> _Task details_: Copy word for word the lines of the entries below, from the line containing "This screenshot has height=500, width=907." through the final line of the entries, with both of those lines included.

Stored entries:
──────────
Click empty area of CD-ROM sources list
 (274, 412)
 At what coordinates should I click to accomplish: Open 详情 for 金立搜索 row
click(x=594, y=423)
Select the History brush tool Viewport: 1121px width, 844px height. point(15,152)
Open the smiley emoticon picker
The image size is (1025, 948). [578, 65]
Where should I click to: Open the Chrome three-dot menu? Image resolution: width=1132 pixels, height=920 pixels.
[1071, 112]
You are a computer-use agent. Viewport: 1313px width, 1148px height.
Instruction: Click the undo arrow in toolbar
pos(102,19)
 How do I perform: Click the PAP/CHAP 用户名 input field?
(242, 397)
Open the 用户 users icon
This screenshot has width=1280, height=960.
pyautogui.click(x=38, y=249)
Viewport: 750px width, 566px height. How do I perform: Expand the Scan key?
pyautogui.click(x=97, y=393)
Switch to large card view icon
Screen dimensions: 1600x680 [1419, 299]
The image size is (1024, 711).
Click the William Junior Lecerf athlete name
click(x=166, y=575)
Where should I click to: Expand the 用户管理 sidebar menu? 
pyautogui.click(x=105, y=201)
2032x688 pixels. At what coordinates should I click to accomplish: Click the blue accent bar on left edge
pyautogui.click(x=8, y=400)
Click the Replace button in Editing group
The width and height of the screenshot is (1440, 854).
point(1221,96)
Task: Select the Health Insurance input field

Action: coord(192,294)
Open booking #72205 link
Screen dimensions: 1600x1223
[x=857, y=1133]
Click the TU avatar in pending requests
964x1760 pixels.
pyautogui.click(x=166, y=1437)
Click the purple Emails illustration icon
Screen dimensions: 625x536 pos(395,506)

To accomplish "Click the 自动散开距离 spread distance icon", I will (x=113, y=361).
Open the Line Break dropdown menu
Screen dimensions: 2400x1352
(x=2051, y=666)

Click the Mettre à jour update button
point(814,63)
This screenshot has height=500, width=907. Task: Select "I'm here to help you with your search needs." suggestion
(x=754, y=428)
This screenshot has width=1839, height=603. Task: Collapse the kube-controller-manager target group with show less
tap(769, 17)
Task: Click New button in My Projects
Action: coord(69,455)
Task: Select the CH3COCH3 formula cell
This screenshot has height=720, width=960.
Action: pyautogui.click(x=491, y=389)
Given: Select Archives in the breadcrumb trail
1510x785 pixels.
──────────
> _Reply_:
This screenshot has height=500, width=907. Task: Select "I'm here to help you with your search needs." suggestion
(x=754, y=428)
This screenshot has width=1839, height=603. Task: Collapse the kube-controller-manager target group with show less
tap(769, 17)
Task: Click New button in My Projects
Action: coord(69,455)
Task: Select the CH3COCH3 formula cell
This screenshot has height=720, width=960.
Action: pyautogui.click(x=491, y=389)
Given: Select Archives in the breadcrumb trail
1510x785 pixels.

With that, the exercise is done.